Directions. Copy the lines below exactly. Start at the first and finish with the line containing "Open the Respawns".

Available data section start

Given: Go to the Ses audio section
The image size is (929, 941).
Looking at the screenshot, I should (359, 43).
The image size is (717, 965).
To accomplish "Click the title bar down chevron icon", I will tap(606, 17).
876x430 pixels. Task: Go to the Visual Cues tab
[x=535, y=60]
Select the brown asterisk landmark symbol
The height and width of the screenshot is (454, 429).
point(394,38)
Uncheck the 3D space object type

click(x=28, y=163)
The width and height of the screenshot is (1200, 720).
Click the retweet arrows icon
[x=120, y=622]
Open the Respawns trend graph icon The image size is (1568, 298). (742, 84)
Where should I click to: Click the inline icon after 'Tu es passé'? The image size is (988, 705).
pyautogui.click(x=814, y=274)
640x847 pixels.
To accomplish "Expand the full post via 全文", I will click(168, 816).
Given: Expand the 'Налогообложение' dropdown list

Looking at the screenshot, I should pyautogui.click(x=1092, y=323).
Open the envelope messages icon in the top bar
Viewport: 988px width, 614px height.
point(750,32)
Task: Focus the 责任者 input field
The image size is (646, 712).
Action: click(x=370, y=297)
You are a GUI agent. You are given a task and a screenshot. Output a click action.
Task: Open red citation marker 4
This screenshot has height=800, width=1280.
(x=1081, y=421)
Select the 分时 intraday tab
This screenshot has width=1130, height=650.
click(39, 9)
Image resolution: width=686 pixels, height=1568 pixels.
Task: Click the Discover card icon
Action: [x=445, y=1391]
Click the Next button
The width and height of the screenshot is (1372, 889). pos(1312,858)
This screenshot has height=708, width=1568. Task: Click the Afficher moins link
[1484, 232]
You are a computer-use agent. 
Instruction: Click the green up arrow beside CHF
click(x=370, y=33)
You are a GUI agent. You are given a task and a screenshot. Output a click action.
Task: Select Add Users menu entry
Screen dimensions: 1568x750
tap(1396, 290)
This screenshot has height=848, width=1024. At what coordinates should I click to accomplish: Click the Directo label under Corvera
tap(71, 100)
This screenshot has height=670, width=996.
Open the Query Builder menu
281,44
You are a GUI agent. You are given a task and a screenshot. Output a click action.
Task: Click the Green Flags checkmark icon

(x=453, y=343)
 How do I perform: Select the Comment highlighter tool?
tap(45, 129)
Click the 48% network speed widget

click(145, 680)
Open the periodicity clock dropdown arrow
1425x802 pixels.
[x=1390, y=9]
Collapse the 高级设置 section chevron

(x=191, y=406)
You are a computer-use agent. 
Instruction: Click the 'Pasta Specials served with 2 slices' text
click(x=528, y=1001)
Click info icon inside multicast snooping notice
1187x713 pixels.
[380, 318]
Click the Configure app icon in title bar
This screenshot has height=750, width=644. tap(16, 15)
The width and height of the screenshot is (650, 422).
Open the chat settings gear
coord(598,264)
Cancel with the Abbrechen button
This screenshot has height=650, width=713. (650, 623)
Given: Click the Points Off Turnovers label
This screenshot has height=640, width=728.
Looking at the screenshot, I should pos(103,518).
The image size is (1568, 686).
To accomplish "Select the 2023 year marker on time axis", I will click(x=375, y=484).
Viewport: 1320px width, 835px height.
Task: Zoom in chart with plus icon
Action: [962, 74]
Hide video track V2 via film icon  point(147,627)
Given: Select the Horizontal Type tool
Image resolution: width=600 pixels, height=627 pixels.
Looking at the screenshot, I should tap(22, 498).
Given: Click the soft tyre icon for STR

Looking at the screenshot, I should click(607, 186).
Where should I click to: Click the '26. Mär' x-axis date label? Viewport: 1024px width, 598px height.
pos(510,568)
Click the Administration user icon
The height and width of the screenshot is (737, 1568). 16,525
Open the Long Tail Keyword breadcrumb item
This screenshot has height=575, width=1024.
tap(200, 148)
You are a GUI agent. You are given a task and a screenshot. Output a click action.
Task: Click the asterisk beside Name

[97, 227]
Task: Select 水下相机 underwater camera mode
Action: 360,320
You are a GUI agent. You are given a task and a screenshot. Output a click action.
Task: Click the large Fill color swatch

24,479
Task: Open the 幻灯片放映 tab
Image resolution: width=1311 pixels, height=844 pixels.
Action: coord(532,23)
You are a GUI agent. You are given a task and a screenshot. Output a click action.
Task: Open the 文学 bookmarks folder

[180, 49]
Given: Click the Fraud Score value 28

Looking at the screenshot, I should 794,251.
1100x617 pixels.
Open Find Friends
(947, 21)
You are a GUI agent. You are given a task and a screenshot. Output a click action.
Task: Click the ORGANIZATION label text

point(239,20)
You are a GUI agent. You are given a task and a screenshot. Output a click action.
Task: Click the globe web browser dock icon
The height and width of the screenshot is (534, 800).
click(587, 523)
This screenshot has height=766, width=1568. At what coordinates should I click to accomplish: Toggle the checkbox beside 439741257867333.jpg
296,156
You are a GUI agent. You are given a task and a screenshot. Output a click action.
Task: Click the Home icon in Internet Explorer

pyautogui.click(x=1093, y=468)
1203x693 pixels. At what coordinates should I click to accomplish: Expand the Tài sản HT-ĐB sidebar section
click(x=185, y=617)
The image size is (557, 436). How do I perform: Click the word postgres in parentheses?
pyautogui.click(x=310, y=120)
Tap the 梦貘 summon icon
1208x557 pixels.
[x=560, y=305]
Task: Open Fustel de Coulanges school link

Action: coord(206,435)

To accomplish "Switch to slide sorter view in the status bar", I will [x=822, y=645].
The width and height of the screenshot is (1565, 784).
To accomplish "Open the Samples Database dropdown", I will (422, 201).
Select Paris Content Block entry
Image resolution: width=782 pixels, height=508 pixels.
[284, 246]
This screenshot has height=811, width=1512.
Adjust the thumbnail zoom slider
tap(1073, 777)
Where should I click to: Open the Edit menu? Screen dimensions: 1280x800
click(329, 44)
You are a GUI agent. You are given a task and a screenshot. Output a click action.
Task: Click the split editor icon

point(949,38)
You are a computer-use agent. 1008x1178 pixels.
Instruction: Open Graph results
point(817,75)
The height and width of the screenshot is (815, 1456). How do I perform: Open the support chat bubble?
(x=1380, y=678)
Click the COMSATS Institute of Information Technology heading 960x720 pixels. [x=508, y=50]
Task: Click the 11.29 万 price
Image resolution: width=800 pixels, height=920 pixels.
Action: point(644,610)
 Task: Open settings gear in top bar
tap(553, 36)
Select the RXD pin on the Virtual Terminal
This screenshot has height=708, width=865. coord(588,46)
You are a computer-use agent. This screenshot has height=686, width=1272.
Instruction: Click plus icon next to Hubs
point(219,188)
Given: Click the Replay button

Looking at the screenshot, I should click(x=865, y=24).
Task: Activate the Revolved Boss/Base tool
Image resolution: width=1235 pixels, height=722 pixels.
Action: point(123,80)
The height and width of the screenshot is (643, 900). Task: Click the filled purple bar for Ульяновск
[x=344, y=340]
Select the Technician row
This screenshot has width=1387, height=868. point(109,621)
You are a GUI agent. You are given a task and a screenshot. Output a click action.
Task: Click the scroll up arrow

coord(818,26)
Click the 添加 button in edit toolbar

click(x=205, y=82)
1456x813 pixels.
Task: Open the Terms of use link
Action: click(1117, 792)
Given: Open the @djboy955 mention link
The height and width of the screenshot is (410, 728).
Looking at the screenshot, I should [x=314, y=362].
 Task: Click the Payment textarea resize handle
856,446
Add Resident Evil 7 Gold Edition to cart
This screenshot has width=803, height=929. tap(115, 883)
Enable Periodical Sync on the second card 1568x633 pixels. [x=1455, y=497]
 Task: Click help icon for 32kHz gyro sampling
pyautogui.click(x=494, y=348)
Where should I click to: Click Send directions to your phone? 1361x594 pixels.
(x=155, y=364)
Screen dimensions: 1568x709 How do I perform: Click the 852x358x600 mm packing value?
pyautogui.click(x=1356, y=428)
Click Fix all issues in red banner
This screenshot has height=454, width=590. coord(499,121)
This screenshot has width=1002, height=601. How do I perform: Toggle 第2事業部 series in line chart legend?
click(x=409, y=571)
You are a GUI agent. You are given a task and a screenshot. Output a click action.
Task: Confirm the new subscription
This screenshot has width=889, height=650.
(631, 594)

Available data section end

Reply to the task.
Given: Go to the Ses audio section
The image size is (929, 941).
Looking at the screenshot, I should (359, 43).
The image size is (717, 965).
To accomplish "Click the title bar down chevron icon", I will tap(606, 17).
876x430 pixels. Task: Go to the Visual Cues tab
[x=535, y=60]
Select the brown asterisk landmark symbol
The height and width of the screenshot is (454, 429).
point(394,38)
Uncheck the 3D space object type

click(x=28, y=163)
The width and height of the screenshot is (1200, 720).
Click the retweet arrows icon
[x=120, y=622]
Open the Respawns trend graph icon The image size is (1568, 298). (742, 84)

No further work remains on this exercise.